• [RECORDS FOR THE EXERCISE]:
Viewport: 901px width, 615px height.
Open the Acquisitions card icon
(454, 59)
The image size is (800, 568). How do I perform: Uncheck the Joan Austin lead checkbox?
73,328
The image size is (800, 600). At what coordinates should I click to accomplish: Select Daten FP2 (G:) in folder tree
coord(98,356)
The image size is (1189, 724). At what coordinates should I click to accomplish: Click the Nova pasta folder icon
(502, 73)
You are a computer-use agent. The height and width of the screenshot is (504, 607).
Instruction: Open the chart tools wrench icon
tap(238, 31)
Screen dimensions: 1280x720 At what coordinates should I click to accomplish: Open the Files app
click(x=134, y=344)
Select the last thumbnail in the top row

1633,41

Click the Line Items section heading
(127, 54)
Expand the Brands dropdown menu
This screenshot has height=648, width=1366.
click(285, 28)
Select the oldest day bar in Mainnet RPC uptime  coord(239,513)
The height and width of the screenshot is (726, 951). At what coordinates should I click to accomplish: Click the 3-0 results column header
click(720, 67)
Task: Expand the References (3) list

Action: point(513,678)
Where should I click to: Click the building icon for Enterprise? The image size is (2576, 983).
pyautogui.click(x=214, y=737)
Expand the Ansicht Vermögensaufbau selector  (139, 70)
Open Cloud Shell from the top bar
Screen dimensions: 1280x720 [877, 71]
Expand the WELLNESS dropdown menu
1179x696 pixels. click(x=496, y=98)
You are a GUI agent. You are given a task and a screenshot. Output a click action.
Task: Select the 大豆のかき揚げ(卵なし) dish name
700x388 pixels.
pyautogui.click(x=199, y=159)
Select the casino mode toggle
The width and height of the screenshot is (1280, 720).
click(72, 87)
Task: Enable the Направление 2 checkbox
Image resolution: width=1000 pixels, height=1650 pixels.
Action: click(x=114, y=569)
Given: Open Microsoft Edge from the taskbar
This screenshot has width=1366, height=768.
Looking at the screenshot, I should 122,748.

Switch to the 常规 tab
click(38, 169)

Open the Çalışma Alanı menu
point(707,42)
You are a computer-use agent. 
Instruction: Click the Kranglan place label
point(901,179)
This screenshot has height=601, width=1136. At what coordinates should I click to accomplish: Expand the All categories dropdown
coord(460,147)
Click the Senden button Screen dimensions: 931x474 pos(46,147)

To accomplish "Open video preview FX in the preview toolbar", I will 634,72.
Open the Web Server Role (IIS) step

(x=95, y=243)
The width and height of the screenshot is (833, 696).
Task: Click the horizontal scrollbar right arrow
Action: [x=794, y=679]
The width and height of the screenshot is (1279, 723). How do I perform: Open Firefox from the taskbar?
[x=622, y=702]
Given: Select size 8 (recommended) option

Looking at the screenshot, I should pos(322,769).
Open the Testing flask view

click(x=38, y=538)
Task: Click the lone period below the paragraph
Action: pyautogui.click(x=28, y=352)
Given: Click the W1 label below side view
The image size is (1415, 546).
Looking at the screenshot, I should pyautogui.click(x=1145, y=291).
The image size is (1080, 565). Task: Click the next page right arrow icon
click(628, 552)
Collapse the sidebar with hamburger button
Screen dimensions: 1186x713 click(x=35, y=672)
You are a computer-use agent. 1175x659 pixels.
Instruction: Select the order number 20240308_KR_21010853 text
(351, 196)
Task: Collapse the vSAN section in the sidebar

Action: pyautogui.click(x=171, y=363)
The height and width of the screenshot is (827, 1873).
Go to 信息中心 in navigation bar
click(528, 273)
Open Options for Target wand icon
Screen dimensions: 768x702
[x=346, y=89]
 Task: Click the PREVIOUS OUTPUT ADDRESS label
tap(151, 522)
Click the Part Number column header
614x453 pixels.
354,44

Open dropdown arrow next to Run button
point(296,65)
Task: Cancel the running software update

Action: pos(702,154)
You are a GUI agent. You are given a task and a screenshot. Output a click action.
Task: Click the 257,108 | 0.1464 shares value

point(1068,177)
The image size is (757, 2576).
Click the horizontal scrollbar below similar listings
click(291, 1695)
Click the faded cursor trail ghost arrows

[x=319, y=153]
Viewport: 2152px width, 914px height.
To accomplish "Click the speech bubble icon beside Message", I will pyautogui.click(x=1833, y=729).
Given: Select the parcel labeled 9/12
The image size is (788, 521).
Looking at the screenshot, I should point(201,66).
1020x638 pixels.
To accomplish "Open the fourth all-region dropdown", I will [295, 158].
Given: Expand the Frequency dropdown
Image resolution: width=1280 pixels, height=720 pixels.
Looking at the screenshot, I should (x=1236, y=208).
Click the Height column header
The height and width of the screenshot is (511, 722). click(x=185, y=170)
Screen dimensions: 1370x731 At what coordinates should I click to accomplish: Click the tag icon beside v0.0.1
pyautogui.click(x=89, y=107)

• [WORK TO COMPLETE]: The full listing must be retyped precisely, with no line left out.

• [OUTPUT]:
Viewport: 901px width, 615px height.
Open the Acquisitions card icon
(454, 59)
The image size is (800, 568). How do I perform: Uncheck the Joan Austin lead checkbox?
73,328
The image size is (800, 600). At what coordinates should I click to accomplish: Select Daten FP2 (G:) in folder tree
coord(98,356)
The image size is (1189, 724). At what coordinates should I click to accomplish: Click the Nova pasta folder icon
(502, 73)
You are a computer-use agent. The height and width of the screenshot is (504, 607).
Instruction: Open the chart tools wrench icon
tap(238, 31)
Screen dimensions: 1280x720 At what coordinates should I click to accomplish: Open the Files app
click(x=134, y=344)
Select the last thumbnail in the top row

1633,41

Click the Line Items section heading
(127, 54)
Expand the Brands dropdown menu
This screenshot has height=648, width=1366.
click(285, 28)
Select the oldest day bar in Mainnet RPC uptime  coord(239,513)
The height and width of the screenshot is (726, 951). At what coordinates should I click to accomplish: Click the 3-0 results column header
click(720, 67)
Task: Expand the References (3) list

Action: point(513,678)
Where should I click to: Click the building icon for Enterprise? The image size is (2576, 983).
pyautogui.click(x=214, y=737)
Expand the Ansicht Vermögensaufbau selector  (139, 70)
Open Cloud Shell from the top bar
Screen dimensions: 1280x720 [877, 71]
Expand the WELLNESS dropdown menu
1179x696 pixels. click(x=496, y=98)
You are a GUI agent. You are given a task and a screenshot. Output a click action.
Task: Select the 大豆のかき揚げ(卵なし) dish name
700x388 pixels.
pyautogui.click(x=199, y=159)
Select the casino mode toggle
The width and height of the screenshot is (1280, 720).
click(72, 87)
Task: Enable the Направление 2 checkbox
Image resolution: width=1000 pixels, height=1650 pixels.
Action: click(x=114, y=569)
Given: Open Microsoft Edge from the taskbar
This screenshot has width=1366, height=768.
Looking at the screenshot, I should 122,748.

Switch to the 常规 tab
click(38, 169)

Open the Çalışma Alanı menu
point(707,42)
You are a computer-use agent. 
Instruction: Click the Kranglan place label
point(901,179)
This screenshot has height=601, width=1136. At what coordinates should I click to accomplish: Expand the All categories dropdown
coord(460,147)
Click the Senden button Screen dimensions: 931x474 pos(46,147)

To accomplish "Open video preview FX in the preview toolbar", I will 634,72.
Open the Web Server Role (IIS) step

(x=95, y=243)
The width and height of the screenshot is (833, 696).
Task: Click the horizontal scrollbar right arrow
Action: [x=794, y=679]
The width and height of the screenshot is (1279, 723). How do I perform: Open Firefox from the taskbar?
[x=622, y=702]
Given: Select size 8 (recommended) option

Looking at the screenshot, I should pos(322,769).
Open the Testing flask view

click(x=38, y=538)
Task: Click the lone period below the paragraph
Action: pyautogui.click(x=28, y=352)
Given: Click the W1 label below side view
The image size is (1415, 546).
Looking at the screenshot, I should pyautogui.click(x=1145, y=291).
The image size is (1080, 565). Task: Click the next page right arrow icon
click(628, 552)
Collapse the sidebar with hamburger button
Screen dimensions: 1186x713 click(x=35, y=672)
You are a computer-use agent. 1175x659 pixels.
Instruction: Select the order number 20240308_KR_21010853 text
(351, 196)
Task: Collapse the vSAN section in the sidebar

Action: pyautogui.click(x=171, y=363)
The height and width of the screenshot is (827, 1873).
Go to 信息中心 in navigation bar
click(528, 273)
Open Options for Target wand icon
Screen dimensions: 768x702
[x=346, y=89]
 Task: Click the PREVIOUS OUTPUT ADDRESS label
tap(151, 522)
Click the Part Number column header
614x453 pixels.
354,44

Open dropdown arrow next to Run button
point(296,65)
Task: Cancel the running software update

Action: pos(702,154)
You are a GUI agent. You are given a task and a screenshot. Output a click action.
Task: Click the 257,108 | 0.1464 shares value

point(1068,177)
The image size is (757, 2576).
Click the horizontal scrollbar below similar listings
click(291, 1695)
Click the faded cursor trail ghost arrows

[x=319, y=153]
Viewport: 2152px width, 914px height.
To accomplish "Click the speech bubble icon beside Message", I will pyautogui.click(x=1833, y=729).
Given: Select the parcel labeled 9/12
The image size is (788, 521).
Looking at the screenshot, I should point(201,66).
1020x638 pixels.
To accomplish "Open the fourth all-region dropdown", I will [295, 158].
Given: Expand the Frequency dropdown
Image resolution: width=1280 pixels, height=720 pixels.
Looking at the screenshot, I should (x=1236, y=208).
Click the Height column header
The height and width of the screenshot is (511, 722). click(x=185, y=170)
Screen dimensions: 1370x731 At what coordinates should I click to accomplish: Click the tag icon beside v0.0.1
pyautogui.click(x=89, y=107)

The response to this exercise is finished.